YoungSeng/DiffuseStyleGesture

Regarding codebook

Closed this issue · 10 comments

Hey, this was a fantastic repo I found in my research from the last few weeks I am trying to understand some code things from your repo is it possible for you to solve my issue below written

  1. The codebook is missing will I get this thing after training the model, I have seen the code also but it was not written.
  2. can I use the same codebook that was present CODEBOOK
  3. After Getting BVH, is there anywhere to convert it into the human avatar image?

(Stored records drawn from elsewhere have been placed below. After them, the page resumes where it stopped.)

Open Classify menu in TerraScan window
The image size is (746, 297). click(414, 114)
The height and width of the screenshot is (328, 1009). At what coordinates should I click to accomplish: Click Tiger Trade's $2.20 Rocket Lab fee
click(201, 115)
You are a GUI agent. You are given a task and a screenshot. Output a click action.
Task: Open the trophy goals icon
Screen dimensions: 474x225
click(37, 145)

Waiting for the solution :)

Thanks
Sai

Dear Sai,

Sorry for the confusing codes, you should use sample.py rather than inference.py, I have deleted the main/mydiffusion_zeggs/inference.py. And, this work hasn't used the codebook.

Best wishes.

Hi YoungSeng, Thanks For your reply.

Taking your reply into consideration I started playing with the sample.py

  1. First it worked fine with file 015_Happy_4_x_1_0.wav named this format
  2. I tried with the normal name like `1.wav' the sample.py is throwing the below error
Traceback (most recent call last):
  File "/content/drive/MyDrive/DiffuseStyleGesture/main/mydiffusion_zeggs/sample.py", line 418, in <module>
    main(config, save_dir, config.model_path, audio_path=None, mfcc_path=None, audiowavlm_path=config.audiowavlm_path, max_len=config.max_len)
  File "/content/drive/MyDrive/DiffuseStyleGesture/main/mydiffusion_zeggs/sample.py", line 378, in main
    style = style2onehot[audiowavlm_path.split('/')[-1].split('_')[1]]
IndexError: list index out of range

do we have any particular format that needs to be given as the input file name, can you please help me with this.

Regarding Input Format

In what format do we need to send the input with the size and shape of the input file could please help with this also.

Thanks
Sai

Dear Sai,

The code is a hard demo, if you want to use your own audio, you can comment out

style = style2onehot[audiowavlm_path.split('/')[-1].split('_')[1]]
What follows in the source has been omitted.